Tre le parti in cui l’elaborato è suddiviso. Nella prima, “La finestra”, conosciamo la famiglia Ramsay e apprendiamo della sua vacanza sull’isola di Skye nelle Isole Ebridi. A seguito della prima contrapposizione dettata dall’incertezza della gita prevista per il giorno successivo e alla tensione che ne emergerà tra coniugi, conosciamo tanti colleghi e amici della famiglia per giungere all’ultimo capitolo ove ha luogo la cena che al suo interno racchiude molteplici aspettative di fatto disattese.
Nella seconda, “Il tempo passa”, la Woolf si sofferma sullo scorrere del tempo. Il ruolo di questa sezione, a mio avviso, è quella di collegare la prima alla terza passando tra gli anni del Primo Conflitto Mondiale sino al presente.
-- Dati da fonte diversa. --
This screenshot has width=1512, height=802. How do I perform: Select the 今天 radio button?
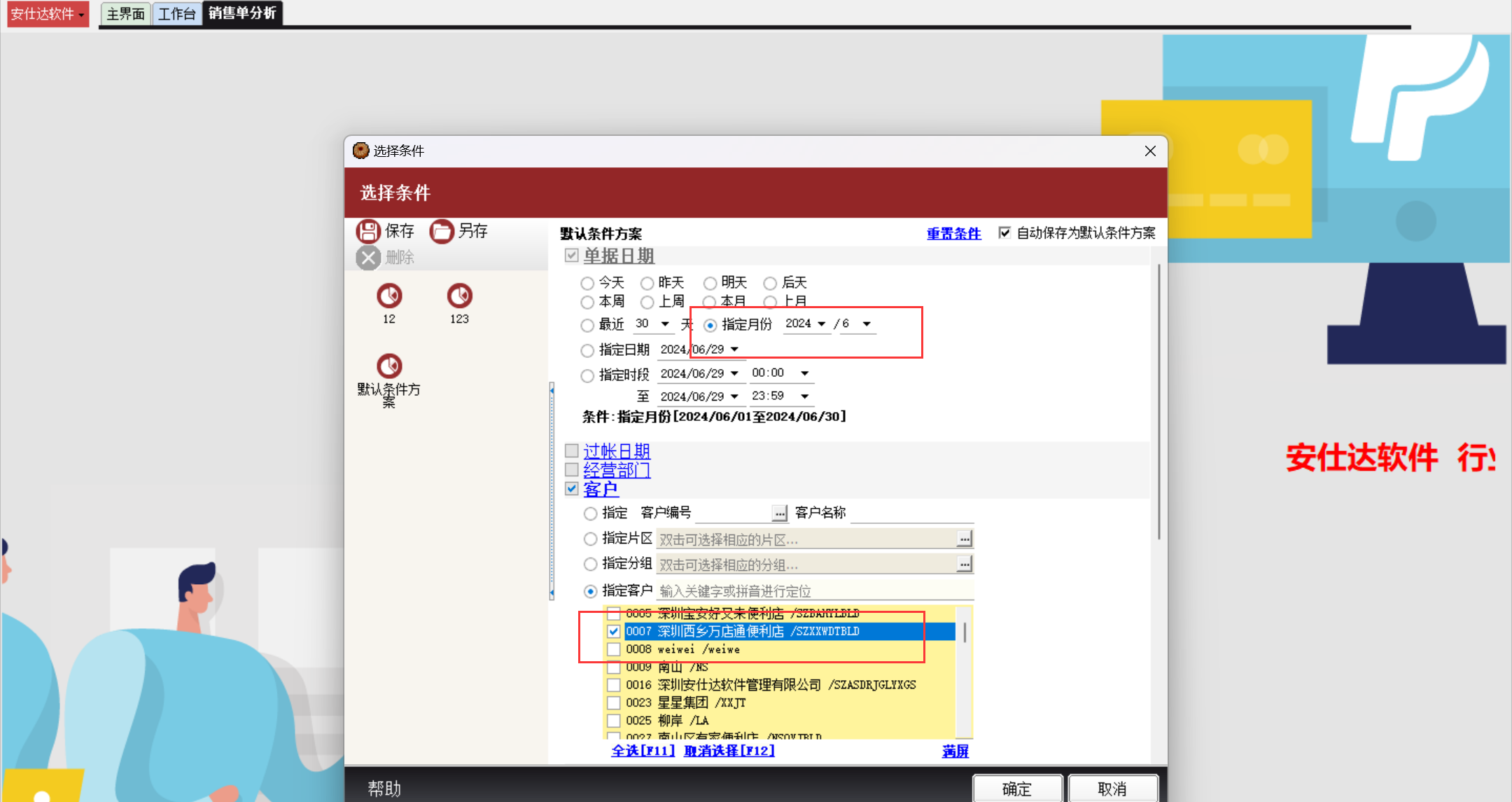[587, 283]
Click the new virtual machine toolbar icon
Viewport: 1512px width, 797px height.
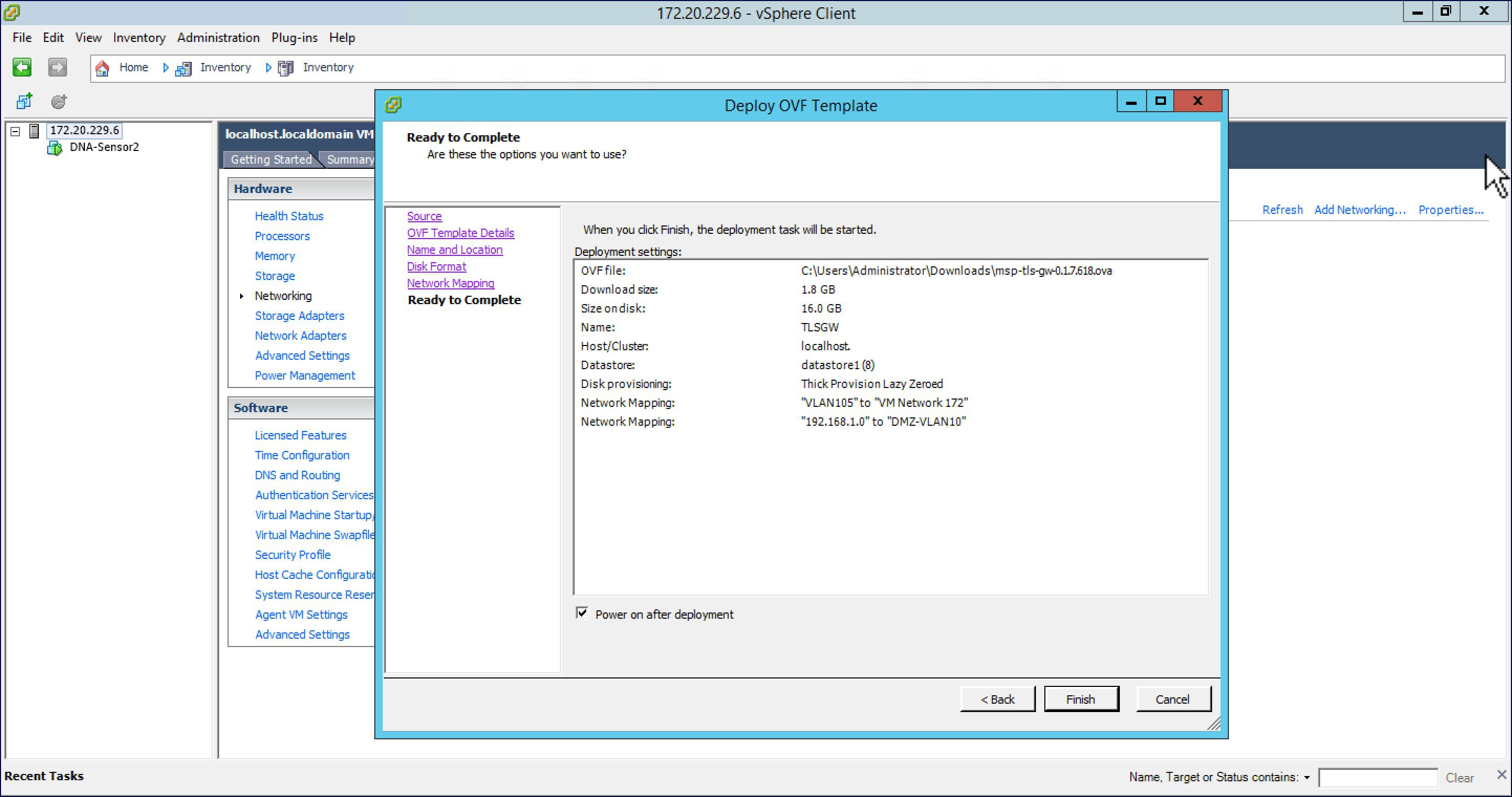[24, 102]
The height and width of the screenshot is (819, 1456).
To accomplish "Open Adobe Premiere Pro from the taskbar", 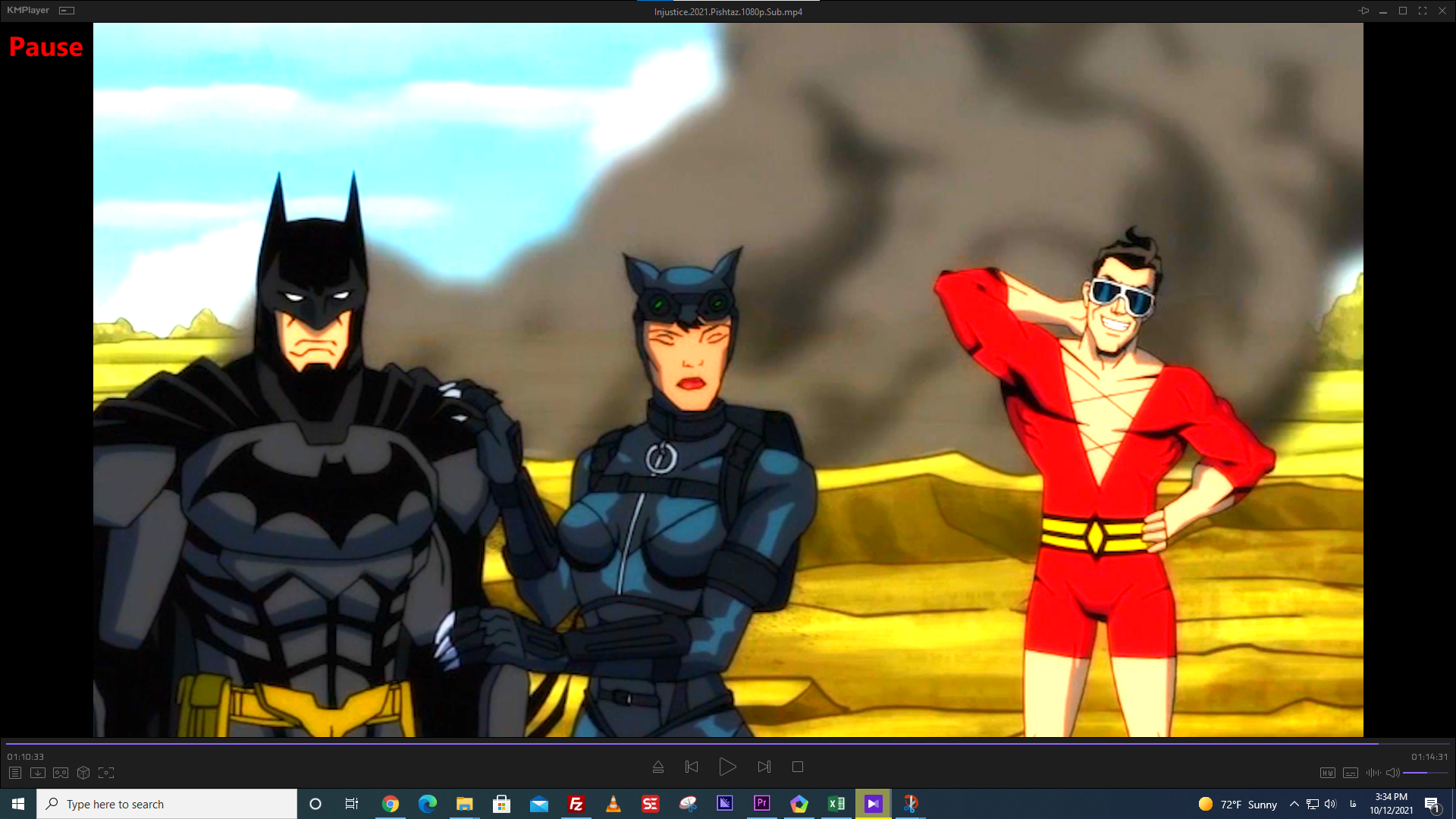I will pyautogui.click(x=761, y=804).
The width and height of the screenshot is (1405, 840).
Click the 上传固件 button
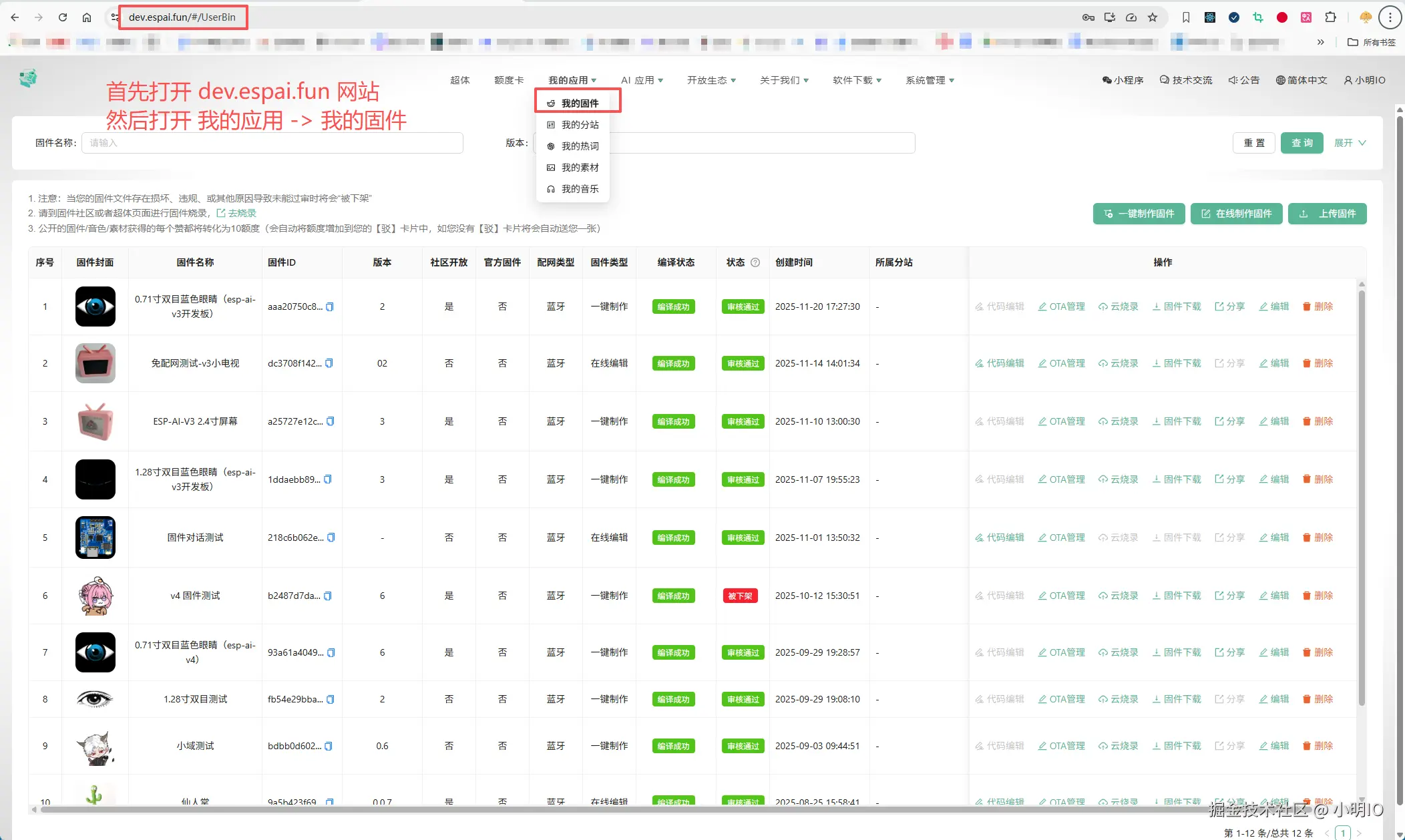tap(1327, 214)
Infine, nella sezione intitolata “Il faro”, vi è un ritorno al passato dei membri superstiti della famiglia Ramsay, che si recano alla loro casa delle vacanze progettando nuovamente quella gita al faro non compiuta dieci anni prima.
Tante le tematiche care all’autrice che è possibile ravvisare all’interno dell’opera e che vanno dall’ambivalenza tra cuore e mente, ragione e istinto, il tempo, le illusioni, il sogno, la vita che per quanto cerchiamo di trattenere è un flusso inarrestabile che non agisce in virtù delle nostre speranze, delle nostre aspettative, che non trattiene il desiderio per lasciarlo andare, l’amicizia, la famiglia, la memoria che non cura bensì rimarca il dolore, il rimpianto, il disequilibrio, l’introspezione.
Il tutto è avvalorato da una penna quasi poetica che ha la capacità di disegnare nella mente del conoscitore immagini di grande pregio e che al contempo tesse un legame indissolubile tra ogni singola parte del libro poiché ciascuna è perfetta conseguenza e successione dell’altra facendo integrare elementi tra loro diversi che coabitano senza mai tra loro prevaricare. I protagonisti rappresentano invece l’emblema di quell’emozione che è propria dell’umanità.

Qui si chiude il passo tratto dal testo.